§ **TASK OBJECTIVE**
Write out exactly the lines below that run from the one containing "Image resolution: width=1371" through the one containing "Click the running", both included, with no other lines.

§ **Collected data entries**

=== Section Start ===

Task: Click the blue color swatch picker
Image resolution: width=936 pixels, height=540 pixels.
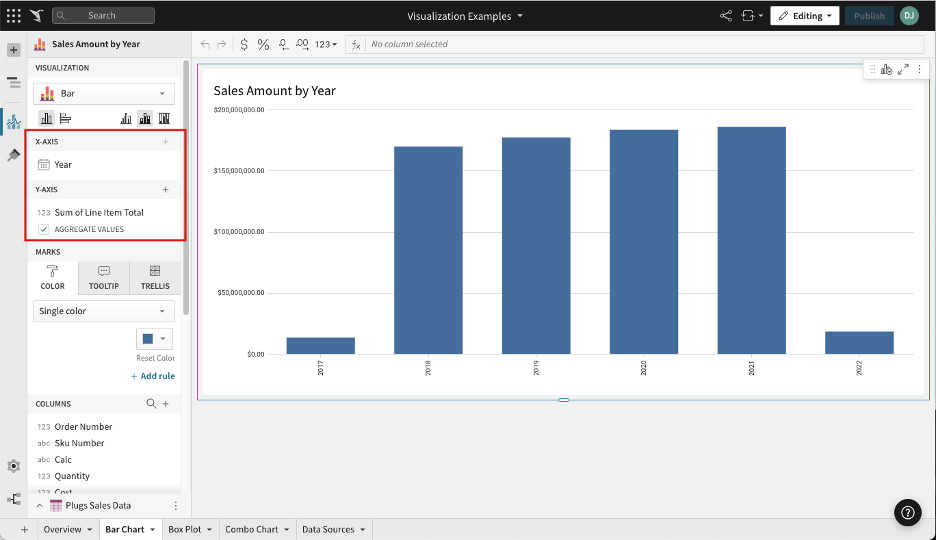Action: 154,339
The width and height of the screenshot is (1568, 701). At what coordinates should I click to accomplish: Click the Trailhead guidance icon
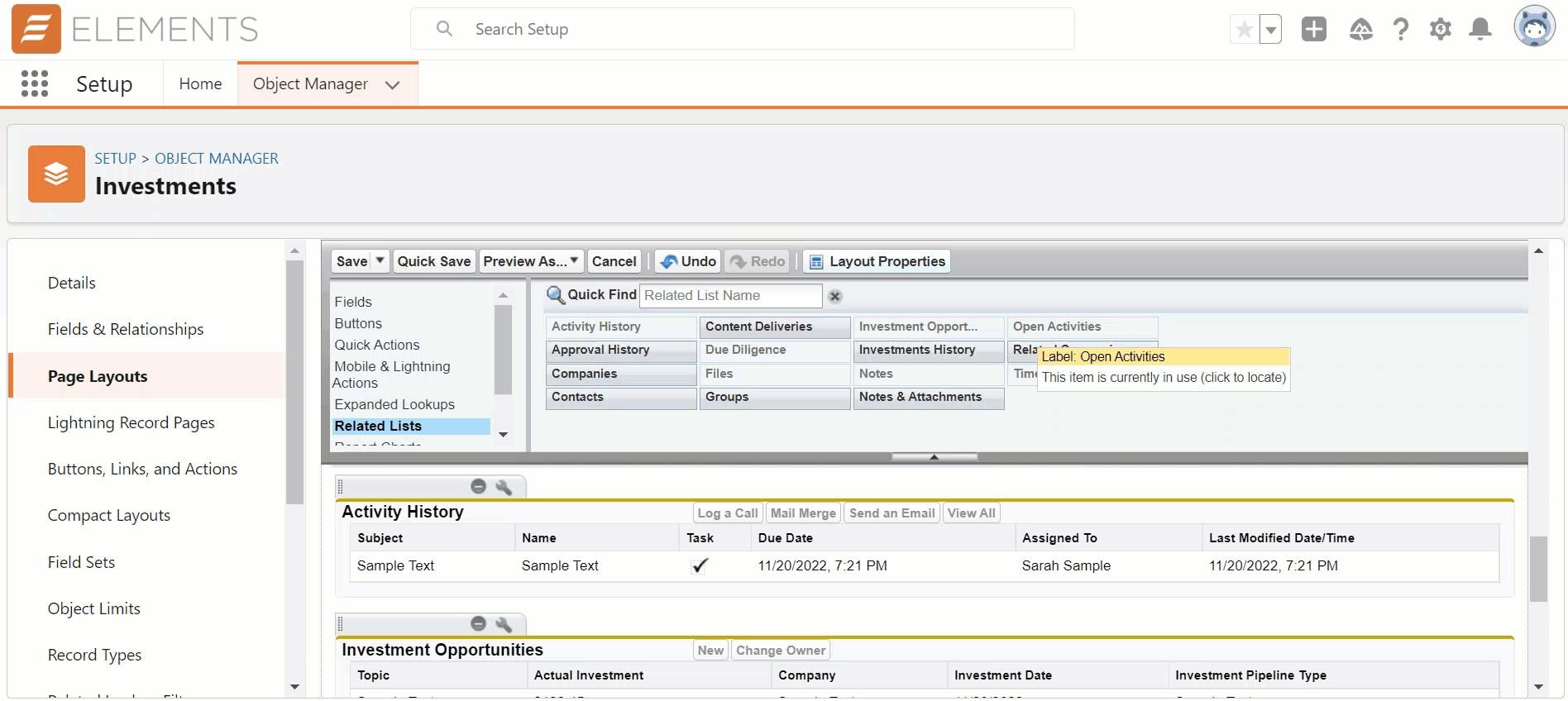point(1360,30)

=== Section End ===
=== Section Start ===

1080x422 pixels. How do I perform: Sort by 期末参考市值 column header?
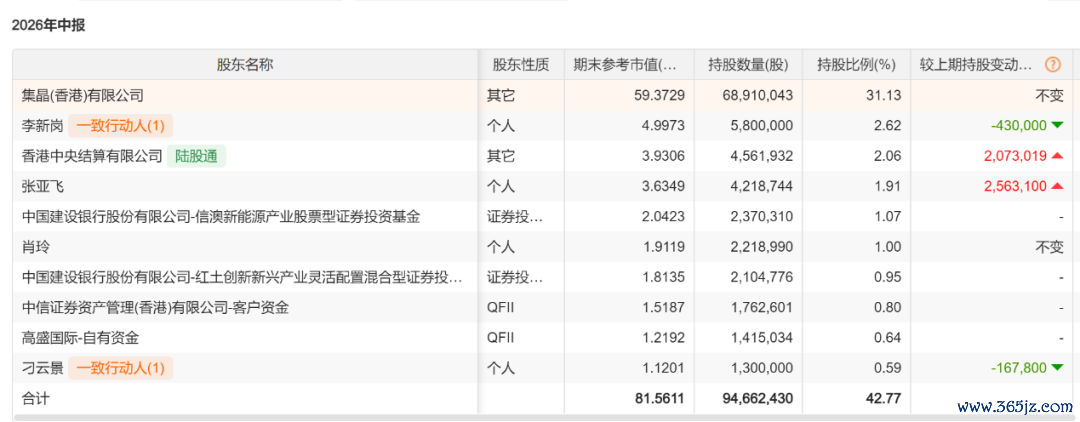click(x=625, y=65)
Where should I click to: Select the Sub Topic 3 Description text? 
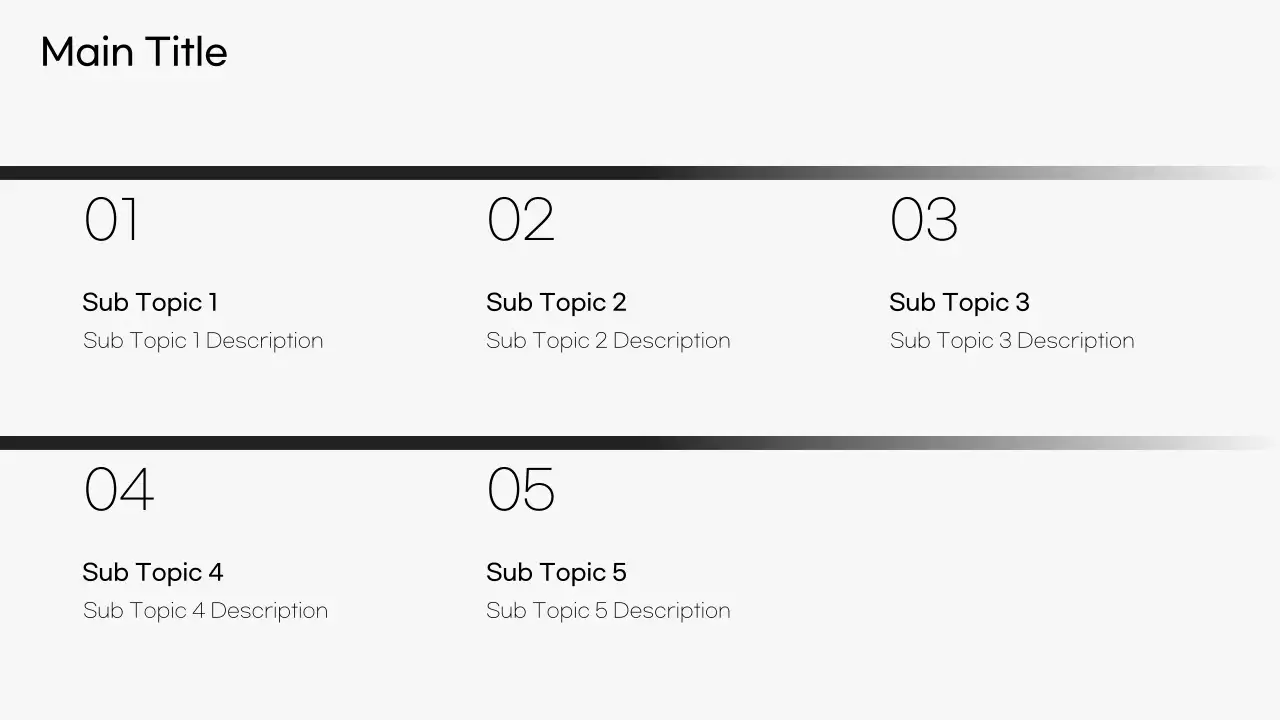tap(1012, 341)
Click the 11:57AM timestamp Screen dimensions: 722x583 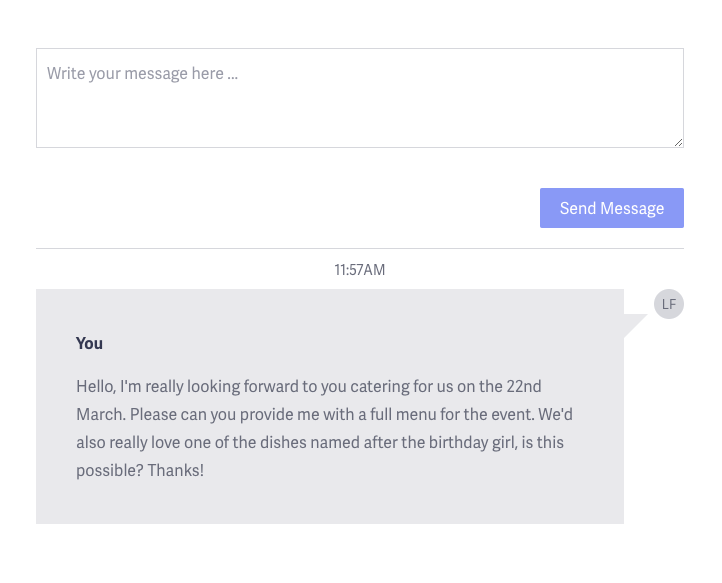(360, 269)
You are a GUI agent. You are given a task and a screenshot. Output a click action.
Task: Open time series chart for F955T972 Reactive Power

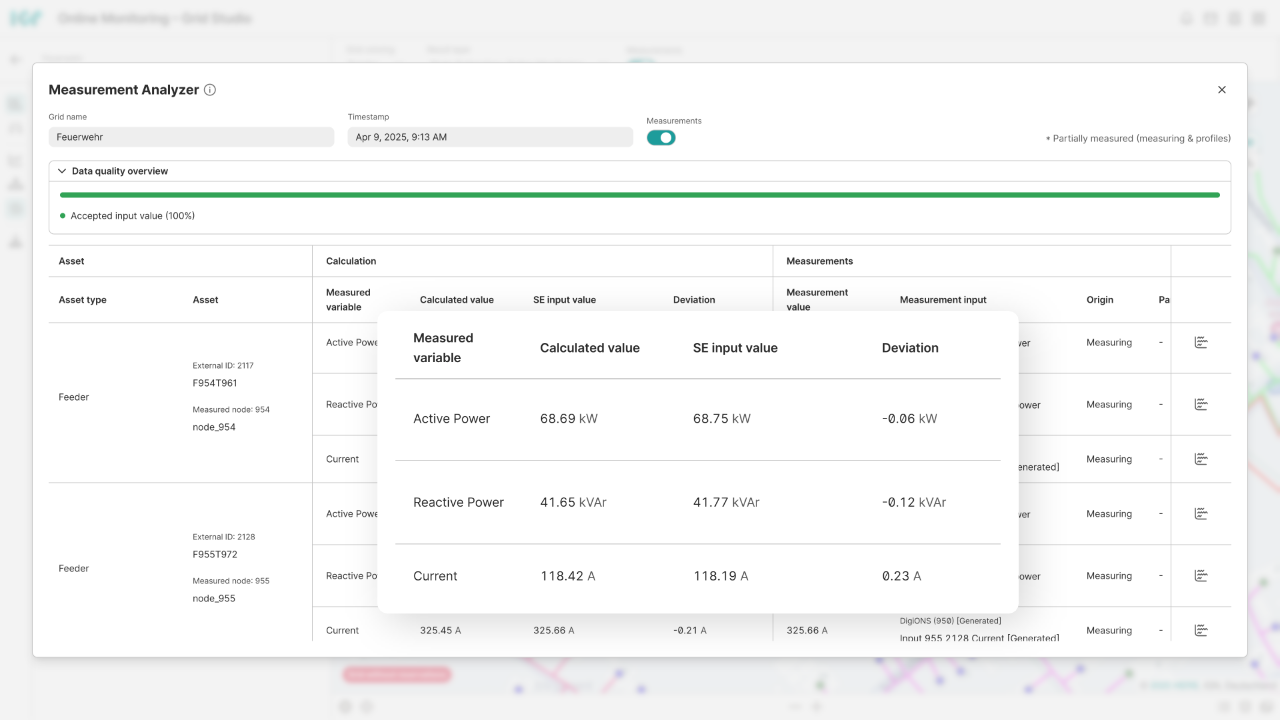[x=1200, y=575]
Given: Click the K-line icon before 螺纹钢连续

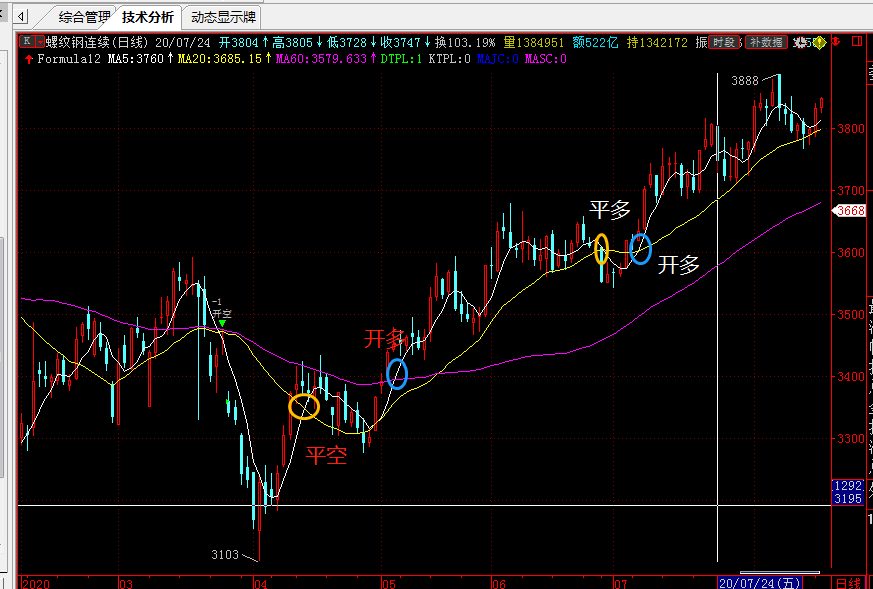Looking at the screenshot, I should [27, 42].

=== Section End ===
=== Section Start ===

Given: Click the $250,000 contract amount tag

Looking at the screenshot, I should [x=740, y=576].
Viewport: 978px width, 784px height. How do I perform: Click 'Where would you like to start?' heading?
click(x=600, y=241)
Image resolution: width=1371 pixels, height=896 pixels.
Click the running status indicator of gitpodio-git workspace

=== Section End ===

§ **RESULT BELOW**
Image resolution: width=1371 pixels, height=896 pixels.
Click the running status indicator of gitpodio-git workspace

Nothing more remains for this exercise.